En estos días en los que la palabra coronavirus es sinónimo de saturación, he pensado mucho si escribir o no este artículo. Y ha ganado el sí porque voy a tratar un aspecto que, quizá, se ha dejado un poco de lado.

No creáis que voy a hablar de los sanitarios, aunque lo haré solo un poquito, por la parte que me afecta. Y también pasaré de puntillas sobre otros colectivos, aunque también les rendiré mi pequeño homenaje. Mi artículo quiere ser un aplauso para quienes, como mi hijo, encuentran motivo de superación en cualquier experiencia de vida. Aunque se llame coronavirus.

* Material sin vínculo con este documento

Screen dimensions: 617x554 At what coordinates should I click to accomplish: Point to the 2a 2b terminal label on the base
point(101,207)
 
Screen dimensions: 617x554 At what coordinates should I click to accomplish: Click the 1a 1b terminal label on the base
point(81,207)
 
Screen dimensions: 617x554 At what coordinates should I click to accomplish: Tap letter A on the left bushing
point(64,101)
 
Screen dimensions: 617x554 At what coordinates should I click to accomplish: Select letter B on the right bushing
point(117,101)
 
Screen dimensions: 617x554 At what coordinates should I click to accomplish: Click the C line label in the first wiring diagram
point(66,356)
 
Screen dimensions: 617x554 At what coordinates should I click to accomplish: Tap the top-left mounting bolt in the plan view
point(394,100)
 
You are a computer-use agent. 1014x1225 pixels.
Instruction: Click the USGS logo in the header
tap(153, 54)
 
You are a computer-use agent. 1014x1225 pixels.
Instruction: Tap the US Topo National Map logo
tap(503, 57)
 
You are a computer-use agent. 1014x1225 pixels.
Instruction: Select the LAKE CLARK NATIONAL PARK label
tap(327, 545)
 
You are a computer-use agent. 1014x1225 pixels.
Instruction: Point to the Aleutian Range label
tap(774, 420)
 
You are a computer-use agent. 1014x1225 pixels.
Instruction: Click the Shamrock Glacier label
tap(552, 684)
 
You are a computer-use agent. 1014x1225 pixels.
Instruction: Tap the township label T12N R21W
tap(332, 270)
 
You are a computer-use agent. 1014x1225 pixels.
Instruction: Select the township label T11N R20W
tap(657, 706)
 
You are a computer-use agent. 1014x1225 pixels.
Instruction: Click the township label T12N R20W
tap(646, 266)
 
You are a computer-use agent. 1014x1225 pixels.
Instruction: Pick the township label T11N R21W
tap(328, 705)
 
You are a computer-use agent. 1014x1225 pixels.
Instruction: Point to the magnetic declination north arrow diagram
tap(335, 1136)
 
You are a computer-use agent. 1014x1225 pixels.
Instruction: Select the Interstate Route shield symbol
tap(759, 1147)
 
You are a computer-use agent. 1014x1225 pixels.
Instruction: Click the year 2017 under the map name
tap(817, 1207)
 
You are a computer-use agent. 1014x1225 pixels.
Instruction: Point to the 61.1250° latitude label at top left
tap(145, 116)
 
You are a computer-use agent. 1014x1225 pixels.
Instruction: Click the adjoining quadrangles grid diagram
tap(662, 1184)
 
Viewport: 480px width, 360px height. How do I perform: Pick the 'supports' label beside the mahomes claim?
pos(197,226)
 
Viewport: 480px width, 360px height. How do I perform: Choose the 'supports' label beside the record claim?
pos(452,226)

He pensado mucho el título, y la palabra héroes me vino enseguida a la mente. No cabe duda de que, después de los enfermos, los sanitarios hemos sido los segundos protagonistas. La actitud de todo el mundo, esos aplausos que nos regalan desde los balcones, la respuesta de los ciudadanos a ese lema de #YoMeQuedoEnCasa son, para nosotros, el mejor de los regalos. Ni todos los salarios del mundo valen lo que vale sentirnos apoyados por la gente de a pie, que no por los responsables políticos, ni por su gestión, ni por la escasez de mascarillas, ni por… pero he dicho que no iba a hablar de eso, así que mejor me quedo en el aplauso que os quiero dedicar, en nombre de mis compañeros y mío, porque, para nosotros, que estamos en primera línea en la trinchera, vosotros sois nuestro gran refuerzo en la retaguardia.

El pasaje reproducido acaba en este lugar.